- [MATERIAL]
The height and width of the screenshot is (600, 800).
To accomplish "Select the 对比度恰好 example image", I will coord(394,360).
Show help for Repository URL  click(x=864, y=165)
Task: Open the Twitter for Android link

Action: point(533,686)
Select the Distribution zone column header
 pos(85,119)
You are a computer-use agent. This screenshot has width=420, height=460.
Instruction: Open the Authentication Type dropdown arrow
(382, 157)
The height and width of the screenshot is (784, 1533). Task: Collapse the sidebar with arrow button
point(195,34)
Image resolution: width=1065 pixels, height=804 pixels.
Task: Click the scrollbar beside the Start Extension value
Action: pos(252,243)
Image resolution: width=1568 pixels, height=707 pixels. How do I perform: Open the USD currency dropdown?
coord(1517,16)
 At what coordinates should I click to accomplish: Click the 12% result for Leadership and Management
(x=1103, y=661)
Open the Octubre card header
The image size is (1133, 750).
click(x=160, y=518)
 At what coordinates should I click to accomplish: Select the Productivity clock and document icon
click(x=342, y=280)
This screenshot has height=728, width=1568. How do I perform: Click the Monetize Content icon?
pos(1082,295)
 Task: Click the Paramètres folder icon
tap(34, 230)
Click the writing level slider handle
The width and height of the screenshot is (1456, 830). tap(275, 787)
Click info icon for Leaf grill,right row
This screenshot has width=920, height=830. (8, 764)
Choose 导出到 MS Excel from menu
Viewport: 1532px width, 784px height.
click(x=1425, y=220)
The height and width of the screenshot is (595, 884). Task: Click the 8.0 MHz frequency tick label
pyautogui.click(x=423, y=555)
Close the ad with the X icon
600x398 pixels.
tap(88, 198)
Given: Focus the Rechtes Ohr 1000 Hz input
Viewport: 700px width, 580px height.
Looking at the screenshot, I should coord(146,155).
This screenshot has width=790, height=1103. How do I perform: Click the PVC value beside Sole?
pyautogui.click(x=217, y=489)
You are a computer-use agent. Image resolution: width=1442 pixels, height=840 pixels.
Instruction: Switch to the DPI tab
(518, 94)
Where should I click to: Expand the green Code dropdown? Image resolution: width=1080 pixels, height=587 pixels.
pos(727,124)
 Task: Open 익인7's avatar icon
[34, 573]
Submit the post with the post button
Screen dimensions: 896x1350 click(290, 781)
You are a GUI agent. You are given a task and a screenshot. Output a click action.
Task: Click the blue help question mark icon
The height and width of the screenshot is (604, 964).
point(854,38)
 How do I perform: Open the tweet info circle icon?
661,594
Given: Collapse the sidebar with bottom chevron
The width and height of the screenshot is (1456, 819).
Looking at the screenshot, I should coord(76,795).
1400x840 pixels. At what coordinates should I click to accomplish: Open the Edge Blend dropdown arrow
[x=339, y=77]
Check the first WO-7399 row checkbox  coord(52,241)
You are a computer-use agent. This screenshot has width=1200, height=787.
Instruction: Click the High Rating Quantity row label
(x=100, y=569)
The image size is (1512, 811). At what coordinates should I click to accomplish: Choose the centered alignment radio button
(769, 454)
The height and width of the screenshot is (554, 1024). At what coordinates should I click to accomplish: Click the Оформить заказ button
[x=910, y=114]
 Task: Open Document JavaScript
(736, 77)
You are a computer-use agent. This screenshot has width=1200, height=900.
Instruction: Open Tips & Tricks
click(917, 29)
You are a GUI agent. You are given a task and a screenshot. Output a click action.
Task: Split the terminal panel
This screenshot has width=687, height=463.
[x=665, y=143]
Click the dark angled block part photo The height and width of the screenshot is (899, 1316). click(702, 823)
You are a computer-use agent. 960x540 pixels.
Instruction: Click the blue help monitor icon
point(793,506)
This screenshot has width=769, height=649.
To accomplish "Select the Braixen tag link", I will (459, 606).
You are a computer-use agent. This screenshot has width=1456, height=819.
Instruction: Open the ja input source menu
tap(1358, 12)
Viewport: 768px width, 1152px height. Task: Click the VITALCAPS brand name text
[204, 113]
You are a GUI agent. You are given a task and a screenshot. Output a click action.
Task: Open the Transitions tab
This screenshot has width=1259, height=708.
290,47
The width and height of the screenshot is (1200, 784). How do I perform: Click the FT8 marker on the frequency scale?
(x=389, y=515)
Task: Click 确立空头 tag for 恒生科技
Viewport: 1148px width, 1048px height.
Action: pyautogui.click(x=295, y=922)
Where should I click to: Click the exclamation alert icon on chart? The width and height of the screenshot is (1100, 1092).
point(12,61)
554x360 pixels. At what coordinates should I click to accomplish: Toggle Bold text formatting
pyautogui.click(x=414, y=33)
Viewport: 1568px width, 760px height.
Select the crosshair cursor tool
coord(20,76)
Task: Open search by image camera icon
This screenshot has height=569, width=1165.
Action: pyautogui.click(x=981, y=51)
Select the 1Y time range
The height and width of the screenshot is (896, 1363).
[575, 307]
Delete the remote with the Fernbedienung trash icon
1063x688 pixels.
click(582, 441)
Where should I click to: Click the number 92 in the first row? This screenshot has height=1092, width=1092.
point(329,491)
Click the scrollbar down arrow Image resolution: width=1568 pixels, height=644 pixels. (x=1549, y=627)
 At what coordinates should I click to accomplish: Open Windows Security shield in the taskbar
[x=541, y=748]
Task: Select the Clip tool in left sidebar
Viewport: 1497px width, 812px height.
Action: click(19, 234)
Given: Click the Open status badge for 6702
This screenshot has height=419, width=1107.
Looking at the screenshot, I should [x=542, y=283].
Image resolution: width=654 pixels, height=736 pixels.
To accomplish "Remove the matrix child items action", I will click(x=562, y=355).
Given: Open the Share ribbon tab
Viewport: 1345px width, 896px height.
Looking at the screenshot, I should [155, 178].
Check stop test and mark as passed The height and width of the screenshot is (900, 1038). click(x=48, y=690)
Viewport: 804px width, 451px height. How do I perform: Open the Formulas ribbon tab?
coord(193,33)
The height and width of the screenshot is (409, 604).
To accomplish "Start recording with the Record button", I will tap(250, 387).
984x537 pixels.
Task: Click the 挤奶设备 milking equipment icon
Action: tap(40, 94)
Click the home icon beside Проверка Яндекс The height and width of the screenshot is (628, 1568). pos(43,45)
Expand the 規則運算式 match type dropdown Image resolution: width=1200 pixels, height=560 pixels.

- [PROBLEM REQUIREMENTS]
Extract every line of the data above that contains the word "Choose". Letter case counts.

- [FULL ANSWER]
Choose 导出到 MS Excel from menu
The image size is (1512, 811). At what coordinates should I click to accomplish: Choose the centered alignment radio button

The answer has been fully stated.